**Instructions to follow**
Turn the listing below, from its first line up to and including the line with "click(x=466, y=294)", into a numbered list, omitting any blank lines.
*** Data to process
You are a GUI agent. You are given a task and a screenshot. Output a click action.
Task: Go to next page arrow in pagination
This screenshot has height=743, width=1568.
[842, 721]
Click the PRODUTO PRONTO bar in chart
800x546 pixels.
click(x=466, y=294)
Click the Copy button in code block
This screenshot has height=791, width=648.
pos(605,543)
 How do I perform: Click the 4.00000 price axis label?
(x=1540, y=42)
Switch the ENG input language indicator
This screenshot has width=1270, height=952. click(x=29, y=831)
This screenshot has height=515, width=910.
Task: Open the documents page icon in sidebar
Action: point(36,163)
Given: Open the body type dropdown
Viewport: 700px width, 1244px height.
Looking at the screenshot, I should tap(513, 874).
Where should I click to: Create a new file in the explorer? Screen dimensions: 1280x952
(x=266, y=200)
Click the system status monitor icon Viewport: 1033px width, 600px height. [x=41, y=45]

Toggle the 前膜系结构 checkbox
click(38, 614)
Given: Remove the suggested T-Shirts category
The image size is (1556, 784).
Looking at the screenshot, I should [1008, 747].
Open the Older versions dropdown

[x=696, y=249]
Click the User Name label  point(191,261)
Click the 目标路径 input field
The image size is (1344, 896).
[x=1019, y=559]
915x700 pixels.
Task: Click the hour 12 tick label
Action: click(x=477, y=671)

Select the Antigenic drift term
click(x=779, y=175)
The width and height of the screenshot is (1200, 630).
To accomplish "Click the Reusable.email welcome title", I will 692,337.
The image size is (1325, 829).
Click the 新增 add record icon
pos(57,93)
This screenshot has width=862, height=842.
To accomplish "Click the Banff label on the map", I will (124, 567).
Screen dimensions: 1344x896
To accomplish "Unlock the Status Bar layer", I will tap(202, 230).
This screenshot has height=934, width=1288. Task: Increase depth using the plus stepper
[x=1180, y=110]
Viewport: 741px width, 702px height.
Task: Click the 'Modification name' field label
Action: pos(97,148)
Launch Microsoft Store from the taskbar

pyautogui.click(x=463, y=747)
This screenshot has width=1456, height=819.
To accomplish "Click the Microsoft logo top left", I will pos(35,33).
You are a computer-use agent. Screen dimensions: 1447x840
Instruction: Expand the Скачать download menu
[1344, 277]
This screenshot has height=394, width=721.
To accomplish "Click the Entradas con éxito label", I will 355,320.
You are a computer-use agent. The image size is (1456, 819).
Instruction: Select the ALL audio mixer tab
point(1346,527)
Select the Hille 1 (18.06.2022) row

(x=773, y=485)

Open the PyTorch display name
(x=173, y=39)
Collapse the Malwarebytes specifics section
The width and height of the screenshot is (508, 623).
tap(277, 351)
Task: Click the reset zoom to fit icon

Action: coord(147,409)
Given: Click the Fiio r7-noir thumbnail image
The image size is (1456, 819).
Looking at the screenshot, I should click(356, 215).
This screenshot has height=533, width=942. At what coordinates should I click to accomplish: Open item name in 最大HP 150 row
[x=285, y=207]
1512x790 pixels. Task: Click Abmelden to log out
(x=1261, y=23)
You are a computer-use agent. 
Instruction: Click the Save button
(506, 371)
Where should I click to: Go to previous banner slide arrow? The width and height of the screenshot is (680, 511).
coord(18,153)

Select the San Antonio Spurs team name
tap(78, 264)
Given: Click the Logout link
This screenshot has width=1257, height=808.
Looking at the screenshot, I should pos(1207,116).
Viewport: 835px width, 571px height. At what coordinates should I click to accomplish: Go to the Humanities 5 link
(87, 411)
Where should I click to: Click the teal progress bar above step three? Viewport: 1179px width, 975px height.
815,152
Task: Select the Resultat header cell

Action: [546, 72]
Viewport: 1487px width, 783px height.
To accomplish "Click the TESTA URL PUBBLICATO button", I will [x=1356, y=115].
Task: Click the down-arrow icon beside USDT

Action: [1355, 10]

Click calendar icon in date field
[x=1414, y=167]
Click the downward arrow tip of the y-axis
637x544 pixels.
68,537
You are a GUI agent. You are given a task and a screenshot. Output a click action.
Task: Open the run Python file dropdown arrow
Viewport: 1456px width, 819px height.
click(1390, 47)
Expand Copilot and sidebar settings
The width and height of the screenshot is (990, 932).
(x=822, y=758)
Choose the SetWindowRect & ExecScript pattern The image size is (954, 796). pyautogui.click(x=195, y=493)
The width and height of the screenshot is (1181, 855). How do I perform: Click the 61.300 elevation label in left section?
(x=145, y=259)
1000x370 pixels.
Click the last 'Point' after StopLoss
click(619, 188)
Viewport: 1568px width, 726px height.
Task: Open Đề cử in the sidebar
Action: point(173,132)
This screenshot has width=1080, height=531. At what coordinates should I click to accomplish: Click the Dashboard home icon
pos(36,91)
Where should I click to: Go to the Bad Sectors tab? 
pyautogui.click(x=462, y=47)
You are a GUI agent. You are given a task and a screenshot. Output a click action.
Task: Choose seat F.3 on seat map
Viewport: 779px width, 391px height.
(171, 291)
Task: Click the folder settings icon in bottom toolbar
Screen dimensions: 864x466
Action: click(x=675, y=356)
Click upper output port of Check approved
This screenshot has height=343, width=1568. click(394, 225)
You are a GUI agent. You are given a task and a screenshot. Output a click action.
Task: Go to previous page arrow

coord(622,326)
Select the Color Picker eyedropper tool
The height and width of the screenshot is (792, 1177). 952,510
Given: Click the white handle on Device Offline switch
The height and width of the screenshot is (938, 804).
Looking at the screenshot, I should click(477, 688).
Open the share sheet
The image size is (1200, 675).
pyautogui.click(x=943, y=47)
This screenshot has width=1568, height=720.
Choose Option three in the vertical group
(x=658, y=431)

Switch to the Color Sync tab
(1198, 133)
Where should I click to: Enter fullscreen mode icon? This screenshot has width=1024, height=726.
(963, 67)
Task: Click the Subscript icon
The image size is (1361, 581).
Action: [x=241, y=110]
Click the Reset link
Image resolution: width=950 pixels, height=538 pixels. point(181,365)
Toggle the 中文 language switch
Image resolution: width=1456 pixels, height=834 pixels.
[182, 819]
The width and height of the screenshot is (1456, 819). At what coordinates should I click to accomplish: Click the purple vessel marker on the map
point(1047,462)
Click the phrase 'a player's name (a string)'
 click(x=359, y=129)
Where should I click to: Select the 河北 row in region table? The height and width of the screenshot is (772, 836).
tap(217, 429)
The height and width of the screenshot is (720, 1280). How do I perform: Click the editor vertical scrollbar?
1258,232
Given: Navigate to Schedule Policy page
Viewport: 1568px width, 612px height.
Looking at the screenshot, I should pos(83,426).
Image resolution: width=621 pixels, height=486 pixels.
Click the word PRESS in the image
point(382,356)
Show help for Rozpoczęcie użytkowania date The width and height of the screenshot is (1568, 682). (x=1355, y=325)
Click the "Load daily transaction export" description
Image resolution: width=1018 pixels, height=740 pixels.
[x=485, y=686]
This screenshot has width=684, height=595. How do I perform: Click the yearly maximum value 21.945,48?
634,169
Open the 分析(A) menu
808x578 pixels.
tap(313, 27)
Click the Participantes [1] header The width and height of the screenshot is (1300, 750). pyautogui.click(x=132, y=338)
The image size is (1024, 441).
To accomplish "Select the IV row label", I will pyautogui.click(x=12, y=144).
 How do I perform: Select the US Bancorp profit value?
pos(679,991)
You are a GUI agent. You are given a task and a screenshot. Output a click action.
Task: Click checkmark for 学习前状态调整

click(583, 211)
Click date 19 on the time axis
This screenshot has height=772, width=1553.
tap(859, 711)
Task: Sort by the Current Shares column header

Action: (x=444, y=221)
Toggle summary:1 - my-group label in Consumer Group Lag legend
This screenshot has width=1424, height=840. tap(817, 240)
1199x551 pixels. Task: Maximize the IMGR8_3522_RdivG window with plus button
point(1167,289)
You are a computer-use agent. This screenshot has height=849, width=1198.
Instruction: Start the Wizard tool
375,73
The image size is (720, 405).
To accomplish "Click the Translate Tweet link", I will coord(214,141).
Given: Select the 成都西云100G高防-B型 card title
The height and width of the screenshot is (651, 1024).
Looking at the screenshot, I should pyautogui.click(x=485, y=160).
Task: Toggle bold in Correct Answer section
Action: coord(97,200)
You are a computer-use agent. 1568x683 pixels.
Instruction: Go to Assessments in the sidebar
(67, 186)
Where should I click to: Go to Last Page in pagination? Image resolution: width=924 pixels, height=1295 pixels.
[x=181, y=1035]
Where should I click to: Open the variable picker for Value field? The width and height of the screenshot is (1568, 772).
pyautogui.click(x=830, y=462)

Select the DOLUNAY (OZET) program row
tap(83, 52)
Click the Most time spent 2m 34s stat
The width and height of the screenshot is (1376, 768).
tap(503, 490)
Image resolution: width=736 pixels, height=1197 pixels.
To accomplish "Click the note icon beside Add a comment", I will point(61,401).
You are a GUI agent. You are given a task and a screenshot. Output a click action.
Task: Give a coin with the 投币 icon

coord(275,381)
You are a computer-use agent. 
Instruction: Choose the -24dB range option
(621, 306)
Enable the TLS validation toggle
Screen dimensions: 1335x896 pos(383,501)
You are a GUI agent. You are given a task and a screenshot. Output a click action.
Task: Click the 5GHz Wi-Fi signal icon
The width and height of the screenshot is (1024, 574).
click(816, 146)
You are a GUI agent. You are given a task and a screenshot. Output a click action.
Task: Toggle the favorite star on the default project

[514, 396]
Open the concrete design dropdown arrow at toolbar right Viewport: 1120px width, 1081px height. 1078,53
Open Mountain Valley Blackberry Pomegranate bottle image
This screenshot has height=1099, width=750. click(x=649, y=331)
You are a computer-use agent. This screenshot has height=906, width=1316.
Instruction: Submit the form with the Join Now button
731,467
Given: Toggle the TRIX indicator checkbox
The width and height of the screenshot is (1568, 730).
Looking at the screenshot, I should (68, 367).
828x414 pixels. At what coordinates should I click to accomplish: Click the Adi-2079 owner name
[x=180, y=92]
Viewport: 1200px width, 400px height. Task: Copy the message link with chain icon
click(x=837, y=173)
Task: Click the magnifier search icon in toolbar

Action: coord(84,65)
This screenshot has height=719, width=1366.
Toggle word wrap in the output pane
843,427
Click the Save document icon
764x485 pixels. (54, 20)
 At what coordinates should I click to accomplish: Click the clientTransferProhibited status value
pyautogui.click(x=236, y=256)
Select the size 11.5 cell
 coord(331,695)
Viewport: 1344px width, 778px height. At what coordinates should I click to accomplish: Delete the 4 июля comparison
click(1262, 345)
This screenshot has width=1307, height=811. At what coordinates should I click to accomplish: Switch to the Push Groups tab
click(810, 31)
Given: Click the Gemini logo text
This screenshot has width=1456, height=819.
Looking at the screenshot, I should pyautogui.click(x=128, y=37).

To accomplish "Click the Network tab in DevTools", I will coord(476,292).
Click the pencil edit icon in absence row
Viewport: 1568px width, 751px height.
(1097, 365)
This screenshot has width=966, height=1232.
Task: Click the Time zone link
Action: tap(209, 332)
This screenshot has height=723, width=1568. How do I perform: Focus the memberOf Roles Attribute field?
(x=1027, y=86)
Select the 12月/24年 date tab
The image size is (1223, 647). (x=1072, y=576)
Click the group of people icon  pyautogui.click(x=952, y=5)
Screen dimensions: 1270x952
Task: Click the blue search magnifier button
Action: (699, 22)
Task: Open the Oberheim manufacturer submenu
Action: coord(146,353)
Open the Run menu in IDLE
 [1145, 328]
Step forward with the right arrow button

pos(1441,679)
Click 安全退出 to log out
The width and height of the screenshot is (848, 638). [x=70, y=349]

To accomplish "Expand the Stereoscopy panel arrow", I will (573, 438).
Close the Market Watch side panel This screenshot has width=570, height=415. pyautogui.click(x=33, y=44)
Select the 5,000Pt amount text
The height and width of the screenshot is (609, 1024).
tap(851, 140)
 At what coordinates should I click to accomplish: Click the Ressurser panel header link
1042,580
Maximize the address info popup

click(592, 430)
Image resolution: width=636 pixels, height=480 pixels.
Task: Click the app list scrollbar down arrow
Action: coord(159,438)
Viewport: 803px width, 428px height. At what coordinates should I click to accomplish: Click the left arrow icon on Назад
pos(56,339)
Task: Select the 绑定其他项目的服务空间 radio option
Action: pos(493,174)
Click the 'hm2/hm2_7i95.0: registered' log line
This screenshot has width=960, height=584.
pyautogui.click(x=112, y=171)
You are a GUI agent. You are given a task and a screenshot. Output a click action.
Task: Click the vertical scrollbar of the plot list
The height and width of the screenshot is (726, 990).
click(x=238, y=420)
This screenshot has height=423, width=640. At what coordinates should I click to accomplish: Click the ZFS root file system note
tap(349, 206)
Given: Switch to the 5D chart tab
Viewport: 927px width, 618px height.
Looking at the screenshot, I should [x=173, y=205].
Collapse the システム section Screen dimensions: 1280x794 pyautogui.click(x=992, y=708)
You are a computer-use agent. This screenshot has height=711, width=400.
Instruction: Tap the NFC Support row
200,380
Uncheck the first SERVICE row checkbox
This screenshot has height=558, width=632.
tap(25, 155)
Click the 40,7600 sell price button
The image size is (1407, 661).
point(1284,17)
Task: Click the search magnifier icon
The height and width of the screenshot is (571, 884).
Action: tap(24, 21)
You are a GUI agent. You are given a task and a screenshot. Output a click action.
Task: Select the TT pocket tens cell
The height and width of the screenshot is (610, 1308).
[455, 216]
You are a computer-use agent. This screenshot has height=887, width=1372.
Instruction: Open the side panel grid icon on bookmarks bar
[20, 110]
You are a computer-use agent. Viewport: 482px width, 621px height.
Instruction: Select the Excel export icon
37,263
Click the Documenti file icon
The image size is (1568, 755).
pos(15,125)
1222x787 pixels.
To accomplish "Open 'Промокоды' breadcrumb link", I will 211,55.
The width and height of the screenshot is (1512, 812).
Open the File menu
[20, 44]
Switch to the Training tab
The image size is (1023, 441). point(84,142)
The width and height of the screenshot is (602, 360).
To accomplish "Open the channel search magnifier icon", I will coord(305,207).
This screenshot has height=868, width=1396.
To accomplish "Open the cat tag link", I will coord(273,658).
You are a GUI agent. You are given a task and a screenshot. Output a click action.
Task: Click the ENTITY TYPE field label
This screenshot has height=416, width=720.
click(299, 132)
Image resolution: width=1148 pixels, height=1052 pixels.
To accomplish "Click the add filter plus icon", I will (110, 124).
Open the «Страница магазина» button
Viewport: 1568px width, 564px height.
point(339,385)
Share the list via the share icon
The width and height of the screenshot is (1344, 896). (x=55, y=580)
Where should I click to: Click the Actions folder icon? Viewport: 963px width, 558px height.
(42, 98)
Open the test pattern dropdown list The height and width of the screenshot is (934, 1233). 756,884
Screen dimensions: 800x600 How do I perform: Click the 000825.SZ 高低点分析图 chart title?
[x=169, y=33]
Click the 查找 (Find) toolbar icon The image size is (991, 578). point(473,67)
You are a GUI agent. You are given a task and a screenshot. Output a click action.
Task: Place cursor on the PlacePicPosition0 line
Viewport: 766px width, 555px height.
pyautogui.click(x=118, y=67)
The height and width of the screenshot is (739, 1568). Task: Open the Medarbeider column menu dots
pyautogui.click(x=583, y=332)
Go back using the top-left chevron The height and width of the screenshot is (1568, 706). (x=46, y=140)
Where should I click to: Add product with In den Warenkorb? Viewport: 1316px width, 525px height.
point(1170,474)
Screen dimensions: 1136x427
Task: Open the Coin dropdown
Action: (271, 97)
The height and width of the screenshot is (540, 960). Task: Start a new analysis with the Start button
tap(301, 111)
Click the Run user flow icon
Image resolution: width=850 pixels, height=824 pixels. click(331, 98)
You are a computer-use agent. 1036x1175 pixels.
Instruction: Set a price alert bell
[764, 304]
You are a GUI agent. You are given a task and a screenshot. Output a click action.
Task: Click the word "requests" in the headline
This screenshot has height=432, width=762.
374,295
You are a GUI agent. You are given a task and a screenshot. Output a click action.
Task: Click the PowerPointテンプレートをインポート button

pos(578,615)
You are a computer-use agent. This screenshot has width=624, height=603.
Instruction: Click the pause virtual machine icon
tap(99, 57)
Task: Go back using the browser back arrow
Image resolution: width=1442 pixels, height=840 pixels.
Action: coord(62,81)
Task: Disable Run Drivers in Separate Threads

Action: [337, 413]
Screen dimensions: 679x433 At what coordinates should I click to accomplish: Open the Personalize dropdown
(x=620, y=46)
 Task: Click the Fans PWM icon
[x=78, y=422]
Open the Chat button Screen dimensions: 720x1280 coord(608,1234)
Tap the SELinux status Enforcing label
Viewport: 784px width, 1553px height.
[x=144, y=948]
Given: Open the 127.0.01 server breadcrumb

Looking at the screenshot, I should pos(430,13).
******
**Answer to the problem**
1. You are a GUI agent. You are given a task and a screenshot. Output a click action.
2. Task: Go to next page arrow in pagination
3. This screenshot has height=743, width=1568.
4. [842, 721]
5. Click the PRODUTO PRONTO bar in chart
6. 800x546 pixels.
7. click(x=466, y=294)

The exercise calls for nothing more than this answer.